On verra ce qui restera de Macron à l’issue de la campagne «tout sauf Macron» qui va être menée à gauche

RT France : Est-il possible pour Emmanuel Macron de rassembler les 500 parrainages ?  Emmanuel Macron est-il vraiment un candidat à considérer pendant la présidentielle ?

E. V. : En ce qui concerne les parrainages, Emmanuel Macron les aura, parce qu’il est soutenu par quelques poids lourds de la gauche, comme Gérard Collomb, le maire de Lyon, ne serait-ce que dans la sphère d’influence de Gérard Collomb il n’aura aucune difficulté à récupérer 500 parrainages que la Constitution l’oblige à avoir.

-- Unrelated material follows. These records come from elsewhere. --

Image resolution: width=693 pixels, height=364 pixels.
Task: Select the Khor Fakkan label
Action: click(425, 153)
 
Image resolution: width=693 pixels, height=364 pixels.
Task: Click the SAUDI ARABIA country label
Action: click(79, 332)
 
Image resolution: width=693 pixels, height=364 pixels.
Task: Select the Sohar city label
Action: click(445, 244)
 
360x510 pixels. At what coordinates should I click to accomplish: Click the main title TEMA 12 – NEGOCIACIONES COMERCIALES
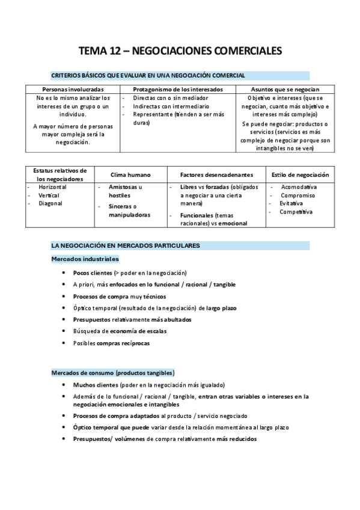[180, 52]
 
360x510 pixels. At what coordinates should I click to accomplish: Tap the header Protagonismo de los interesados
[178, 89]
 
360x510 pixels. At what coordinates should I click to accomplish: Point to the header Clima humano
[130, 174]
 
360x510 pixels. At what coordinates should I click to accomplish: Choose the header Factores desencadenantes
[215, 174]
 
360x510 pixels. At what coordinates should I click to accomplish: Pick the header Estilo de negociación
[301, 174]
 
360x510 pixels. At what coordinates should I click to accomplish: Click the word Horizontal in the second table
[52, 187]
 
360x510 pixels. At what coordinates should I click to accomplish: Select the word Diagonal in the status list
[50, 203]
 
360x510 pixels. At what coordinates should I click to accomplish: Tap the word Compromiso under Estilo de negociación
[297, 195]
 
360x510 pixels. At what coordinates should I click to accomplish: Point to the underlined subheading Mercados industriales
[85, 259]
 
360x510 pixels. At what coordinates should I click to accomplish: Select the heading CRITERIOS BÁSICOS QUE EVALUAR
[148, 75]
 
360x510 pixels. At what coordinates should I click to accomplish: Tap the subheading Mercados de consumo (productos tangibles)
[113, 373]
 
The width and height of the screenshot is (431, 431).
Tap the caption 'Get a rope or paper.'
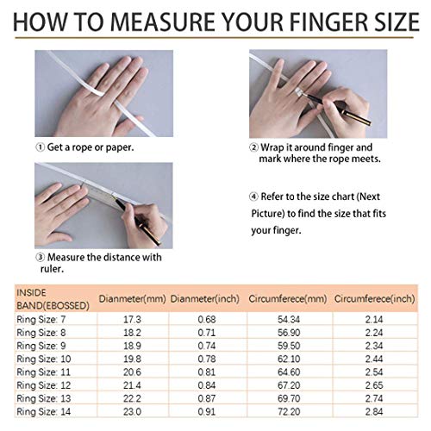[x=91, y=147]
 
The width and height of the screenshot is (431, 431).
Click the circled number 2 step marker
[x=253, y=147]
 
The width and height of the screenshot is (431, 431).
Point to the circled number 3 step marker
[x=40, y=256]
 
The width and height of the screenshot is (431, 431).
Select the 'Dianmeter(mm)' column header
[x=132, y=299]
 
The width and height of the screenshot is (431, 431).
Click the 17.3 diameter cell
[x=132, y=320]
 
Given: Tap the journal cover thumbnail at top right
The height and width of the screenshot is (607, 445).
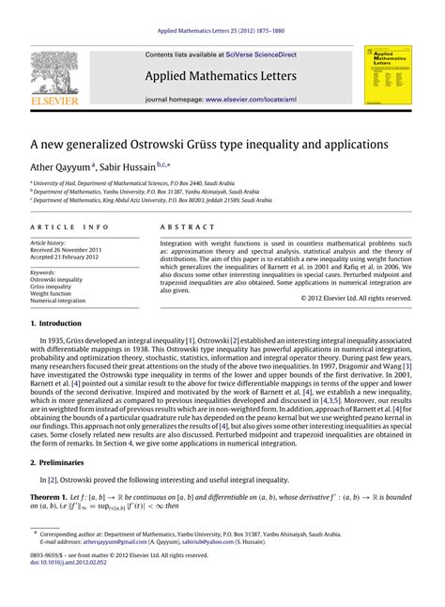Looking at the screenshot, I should coord(386,74).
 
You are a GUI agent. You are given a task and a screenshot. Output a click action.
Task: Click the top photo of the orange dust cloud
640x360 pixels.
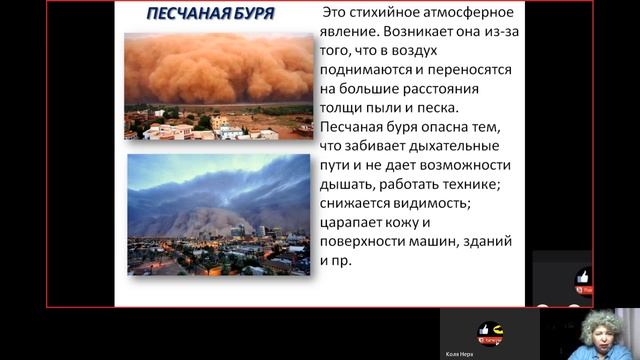(x=218, y=85)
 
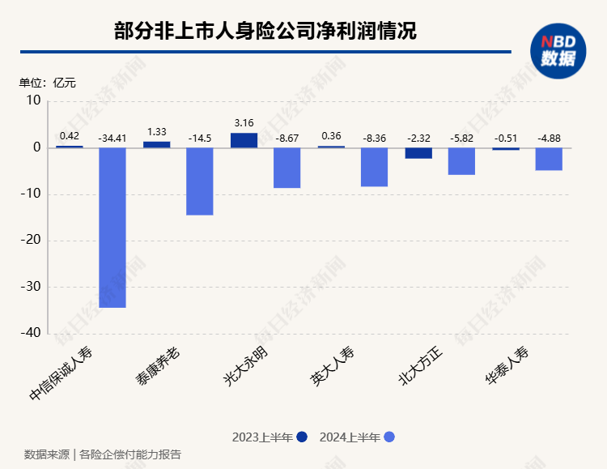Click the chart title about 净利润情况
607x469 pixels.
(x=265, y=32)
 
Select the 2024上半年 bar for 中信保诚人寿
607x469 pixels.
(x=112, y=228)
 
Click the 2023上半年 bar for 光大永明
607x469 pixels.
(x=244, y=140)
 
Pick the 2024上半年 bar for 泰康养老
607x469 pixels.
(x=200, y=181)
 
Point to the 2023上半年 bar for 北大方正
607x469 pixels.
(x=418, y=153)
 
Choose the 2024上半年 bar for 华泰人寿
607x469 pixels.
(x=550, y=159)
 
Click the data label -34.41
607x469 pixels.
(x=112, y=138)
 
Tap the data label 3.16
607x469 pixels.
(x=244, y=122)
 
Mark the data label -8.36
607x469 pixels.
(x=375, y=138)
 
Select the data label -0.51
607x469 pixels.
(x=506, y=138)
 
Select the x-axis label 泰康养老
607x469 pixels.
(x=158, y=366)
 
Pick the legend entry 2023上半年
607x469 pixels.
(x=269, y=437)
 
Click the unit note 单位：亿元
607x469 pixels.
(x=48, y=81)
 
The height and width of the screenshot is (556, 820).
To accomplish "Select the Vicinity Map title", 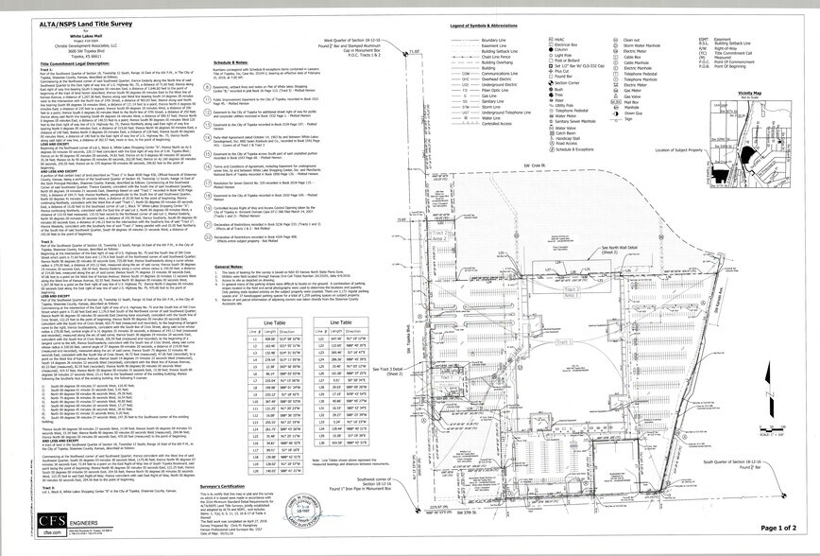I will point(750,94).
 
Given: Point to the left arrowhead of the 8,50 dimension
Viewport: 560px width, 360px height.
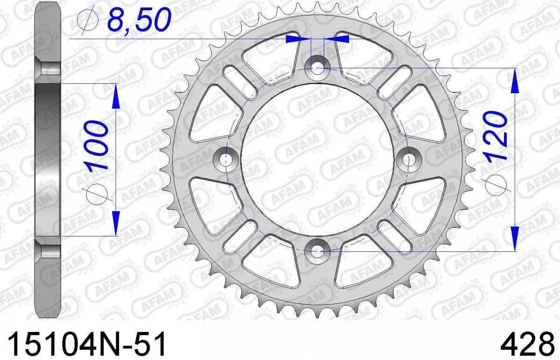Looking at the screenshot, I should coord(298,39).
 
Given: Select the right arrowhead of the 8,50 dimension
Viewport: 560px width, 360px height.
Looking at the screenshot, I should coord(337,39).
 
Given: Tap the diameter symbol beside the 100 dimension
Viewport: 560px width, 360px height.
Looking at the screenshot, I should coord(95,192).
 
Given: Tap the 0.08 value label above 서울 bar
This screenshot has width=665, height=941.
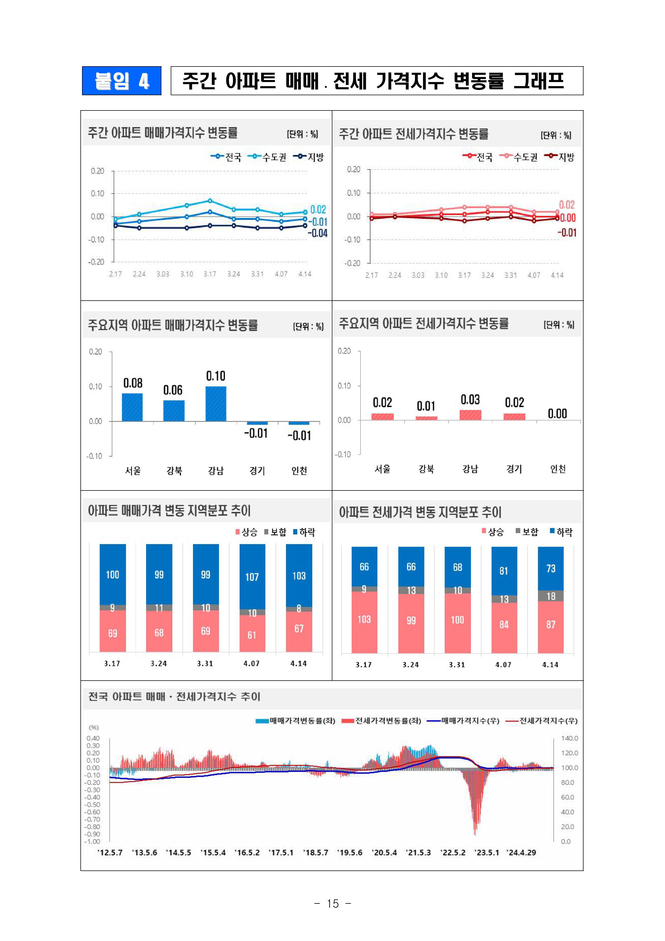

Sera-t-il crédible ? Pour l’instant, la campagne électorale de la primaire à gauche n’a pas vraiment commencé, elle est très largement occultée par la primaire à droite. D’ailleurs, la primaire à gauche se positionnera aussi d’après les résultats de la primaire de droite, selon que Nicolas Sarkozy, ou François Fillon, ou Alain Juppé sera élu, les discours lors de la primaire de gauche ne seront pas les mêmes. Je pense qu’il faudra voir l’état de la popularité d’Emmanuel Macron une fois la primaire de gauche passée, pour une raison simple : comme tous les candidats de gauche vont avoir une claire conscience qu’Emmanuel Macron constitue leur principal obstacle et leur principale menace, la campagne de la primaire de la gauche va aussi largement se dérouler autour du tout sauf Macron. On verra donc ce qui restera de Macron à l’issue de la campagne «tout sauf Macron» qui va être menée à gauche.